_Try it_
Copy the records below unchanged. Begin at the line that contains "The height and width of the screenshot is (716, 895)." and stop after the line that contains "Image resolution: width=1200", including both of those lines.

Exercise material START

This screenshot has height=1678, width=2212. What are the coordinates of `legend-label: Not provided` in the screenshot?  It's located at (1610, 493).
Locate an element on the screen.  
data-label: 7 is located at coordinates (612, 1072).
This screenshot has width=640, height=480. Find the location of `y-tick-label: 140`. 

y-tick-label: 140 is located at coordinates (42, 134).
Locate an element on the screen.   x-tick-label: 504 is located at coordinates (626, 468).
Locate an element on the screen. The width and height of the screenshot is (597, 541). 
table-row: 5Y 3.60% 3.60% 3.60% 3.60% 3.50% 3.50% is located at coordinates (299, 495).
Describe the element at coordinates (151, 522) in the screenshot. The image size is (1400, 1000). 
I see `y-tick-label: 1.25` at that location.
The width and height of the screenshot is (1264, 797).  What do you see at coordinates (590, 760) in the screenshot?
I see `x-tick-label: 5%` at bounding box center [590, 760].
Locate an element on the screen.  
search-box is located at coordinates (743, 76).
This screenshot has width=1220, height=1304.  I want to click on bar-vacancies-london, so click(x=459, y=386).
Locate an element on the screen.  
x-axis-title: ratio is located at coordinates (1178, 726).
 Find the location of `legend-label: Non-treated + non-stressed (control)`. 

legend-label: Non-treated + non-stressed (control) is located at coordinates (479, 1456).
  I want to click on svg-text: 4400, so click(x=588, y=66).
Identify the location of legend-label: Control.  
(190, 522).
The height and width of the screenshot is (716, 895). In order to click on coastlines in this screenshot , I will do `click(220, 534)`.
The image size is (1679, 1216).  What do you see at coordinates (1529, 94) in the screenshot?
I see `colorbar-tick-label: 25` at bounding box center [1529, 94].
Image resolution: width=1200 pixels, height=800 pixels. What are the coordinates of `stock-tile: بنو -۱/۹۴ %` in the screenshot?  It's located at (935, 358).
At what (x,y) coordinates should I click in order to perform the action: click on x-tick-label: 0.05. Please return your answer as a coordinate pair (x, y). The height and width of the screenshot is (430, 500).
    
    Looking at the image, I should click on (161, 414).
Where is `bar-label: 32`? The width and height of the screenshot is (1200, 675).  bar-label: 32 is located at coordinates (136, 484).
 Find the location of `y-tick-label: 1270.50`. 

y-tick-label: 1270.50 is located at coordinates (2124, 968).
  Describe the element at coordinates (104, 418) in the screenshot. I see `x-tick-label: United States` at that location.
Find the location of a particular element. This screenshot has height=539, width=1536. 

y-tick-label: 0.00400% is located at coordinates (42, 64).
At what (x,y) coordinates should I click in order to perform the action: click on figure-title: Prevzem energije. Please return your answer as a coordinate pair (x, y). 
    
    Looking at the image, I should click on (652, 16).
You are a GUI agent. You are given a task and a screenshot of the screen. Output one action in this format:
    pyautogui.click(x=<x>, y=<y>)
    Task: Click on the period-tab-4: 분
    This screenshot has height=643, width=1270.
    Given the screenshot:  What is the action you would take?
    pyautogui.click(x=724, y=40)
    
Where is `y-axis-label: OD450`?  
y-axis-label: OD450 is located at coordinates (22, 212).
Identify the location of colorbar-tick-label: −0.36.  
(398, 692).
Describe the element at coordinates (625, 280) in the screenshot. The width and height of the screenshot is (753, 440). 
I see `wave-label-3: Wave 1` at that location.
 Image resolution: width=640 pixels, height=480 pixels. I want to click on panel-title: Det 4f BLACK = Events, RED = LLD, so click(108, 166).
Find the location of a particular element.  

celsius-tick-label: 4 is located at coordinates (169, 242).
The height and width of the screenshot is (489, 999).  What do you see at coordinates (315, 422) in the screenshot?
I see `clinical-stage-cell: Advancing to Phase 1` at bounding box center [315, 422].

Exercise material END

_Solution_
The height and width of the screenshot is (716, 895). In order to click on coastlines in this screenshot , I will do `click(220, 534)`.
The image size is (1679, 1216).  What do you see at coordinates (1529, 94) in the screenshot?
I see `colorbar-tick-label: 25` at bounding box center [1529, 94].
Image resolution: width=1200 pixels, height=800 pixels. What are the coordinates of `stock-tile: بنو -۱/۹۴ %` in the screenshot?  It's located at (935, 358).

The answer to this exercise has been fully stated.